In Avodah Zarah 31a.3, it is recounted that upon bar Kappara's death, Johanan bar Nappaha went to Parod to question people who may have remembered sayings that were passed down in the name of Bar Kappara. Nothing further is known of this place; Bacher suggests it may have been a suburb of Caesarea.

==Teachings==
Bar Kappara was particularly known to the amoraim as the author of a compilation called the Mishnah of Bar Kappara. This work has not been preserved, and probably at the final redaction of the Talmud it was no longer extant. In fact, it is questionable whether the work ever reached Babylonia, as the one passage in the Bavli referring to it originated with Shimon ben Lakish, a Yerushalmi. In any case, the numerous passages from his Mishnah that found their way into the Talmud suffice for judgment upon its character. Menachem Meiri quite correctly designates it as a supplement to the Mishnah of Judah haNasi, intended chiefly to explain it, and, on rare occasions, to give differing opinions (see Baraita). It also presented variants to Judah haNasi's Mishnah, and later on became occasionally so interwoven in the text of the latter that doubt arose whether the Mishnah in question belonged to the one or to the other. The Mishnah of Bar Kappara was also used by the redactor of the Tosefta, who derived many decisions from it. Is. Halevy, however, denies the existence of Bar Kappara's Mishnah, without sufficient reason.

Bar Kappara ascribed great value to the study of astronomy: "He who can calculate the solstices and movements of the planets and fails to pay attention to these things, to him may be applied the verse (Isaiah 5:12) 'They regard not the works of the Lord, nor the operation of his hands". This statement is particularly striking when compared to his opinion about the obligation to study Torah: that a Jew who reads just two portions from the Torah daily—one in the morning and one in the evening—fulfills the commandment to meditate in God's law by day and night. Bar Kappara appreciated not only natural science, but also the Greek love of the beautiful. He explained Genesis 9:27 as follows: "The words of the Torah should be recited in the speech of Japheth (i.e. Greek) in the tents of Shem (i.e. in the synagogues and schools)".

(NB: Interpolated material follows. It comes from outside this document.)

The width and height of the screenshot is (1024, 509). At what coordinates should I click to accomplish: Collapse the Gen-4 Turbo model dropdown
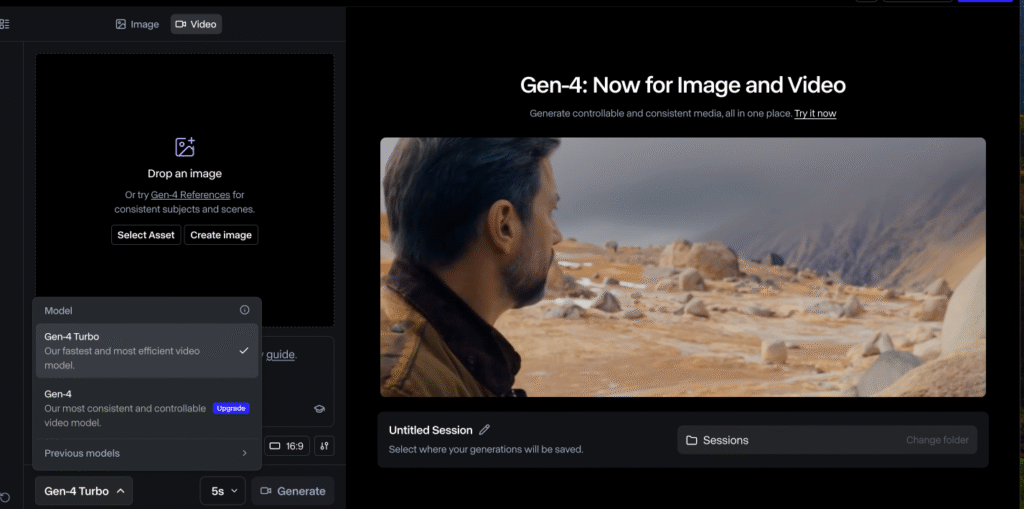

Bar Kappara's respect for the exact sciences was equaled by his aversion for metaphysical speculation, which in his time flourished among Jews and Christians in the form of gnosis. Referring to Deuteronomy 4:32 ("Ask now of the past days, which were before you, since the day that God created man on the earth") Bar Kappara says, "Seek to know only of those days that followed Creation; but seek not to know what went before".

The Jerusalem Talmud contains a prayer he wrote and included in the repetition of the 18th section of Thanksgiving in the Amidah.

The sayings of Bar Kappara regarding the incense offering (qetoret) are recited thrice daily by Sephardic Jews (before and after Shacharit, and before Mincha); twice daily by Hasidic Jews (before Shacharit, and before Mincha); and once daily by Ashkenazi Jews (before Shacharit).

=== Quotes ===
- Which is a brief passage upon which all fundamentals of the Torah are dependent? "In all your ways acknowledge Him, and He will direct your paths" (Proverbs 3:6).
- A man should always teach his son a clean and easy profession.